Tugas yang Dikerjakan:
#1 Jawab pertanyaan berikut berdasarkan kutipan tentang budidaya dan perikanan tangkap.
(a) Di wilayah mana industri pengolahan perlu dibangun?
(b) Sampai level berapa jumlah kapal ikan dan nelayan di perairan yang overfishing harus dikurangi?
(c) Ke wilayah perairan mana kelebihan kapal ikan dan nelayan dipindahkan?
#2 Teruskan kutipan tentang budidaya dan perikanan tangkap, mulai setelah kalimat terakhirnya.

Di setiap kabupaten/kota perlu dibangun industri pengolahan beserta fasilitas pengemasan dan pergudangan nya untuk beragam komoditas hasil budidaya tersebut. Selain meningkatkan nilai tambah, lapangan kerja, dan membangkitkan multiplier effects, keberadaan industri hilir yang dekat dengan sentra produksi budidaya juga menjamin harga komoditas primer relatif stabil, sehingga menguntungkan petani serta pembudidaya lainnya. Infrastruktur produksi maupun dasar, seperti bendungan, jaringan irigasi pertanian dan tambak, jalan, telekomunikasi, dan listrik, perlu diperbaiki dan dibangun yang baru sesuai kebutuhan wilayah.
Dalam hal perikanan tangkap di laut, yang pertama harus dilakukan adalah mengurangi jumlah kapal ikan dan nelayan (fishing effort) dari wilayah-wilayah perairan yang overfishing (kelebihan tangkap), seperti Pantura dan Pantai Selatan Sulawesi), sampai pada level 80% dari MSY (potensi produksi lestari). Kelebihan kapal ikan dan nelayan ini selanjutnya dipindahkan ke wilayah-wilayah perairan yang underfishing atau yang selama ini dijarah (illegal fishing) oleh nelayan-nelayan asing. Lalu, teknologi penangkapan (kapal ikan dan alat tangkap) nya kita modernisir sesuai daya dukung wilayah perairan.

Data yang Diberikan:
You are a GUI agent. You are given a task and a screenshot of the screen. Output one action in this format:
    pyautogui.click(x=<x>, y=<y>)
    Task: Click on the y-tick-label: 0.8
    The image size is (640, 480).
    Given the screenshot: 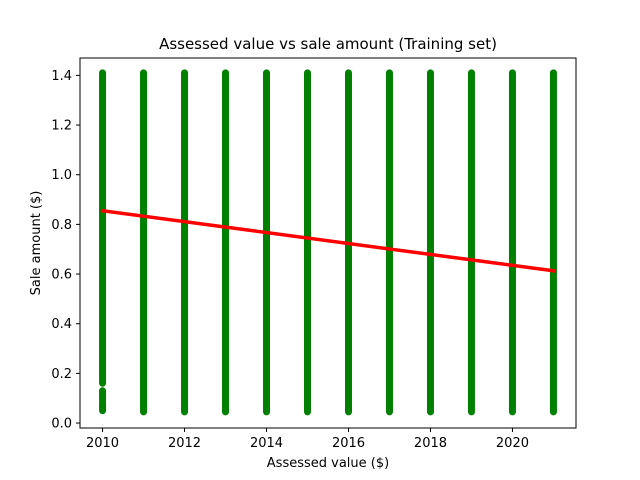 What is the action you would take?
    pyautogui.click(x=62, y=226)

Jawaban Anda:
#1
(a) Di setiap kabupaten/kota.
(b) Sampai level 80% dari MSY (potensi produksi lestari).
(c) Ke wilayah perairan yang underfishing atau yang selama ini dijarah (illegal fishing) oleh nelayan asing.

#2
Selain fasilitas tambat-labuh dan bongkar-muat kapal, pelabuhan perikanan (tempat pendaratan ikan) yang ada mesti kita lengkapi dengan industri penanganan dan pengolahan hasil, serta pengadaan sarana dan logistik untuk melaut. Ini untuk menjamin tersedianya semua keperluan melaut dengan harga relatif murah, dan meningkatkan nilai tambah produk perikanan serta memastikan pasar bagi hasil tangkap nelayan dengan harga menguntungkan. Pelabuhan perikanan baru pun perlu dikembangkan sesuai kebutuhan, jangan sampai terjadi over-capitalization. Prasarana jalan antara pelabuhan perikanan dengan lokasi pasar ikan dalam negeri maupun lokasi pelabuhan ekspor mesti diperbaiki dan dikembangkan.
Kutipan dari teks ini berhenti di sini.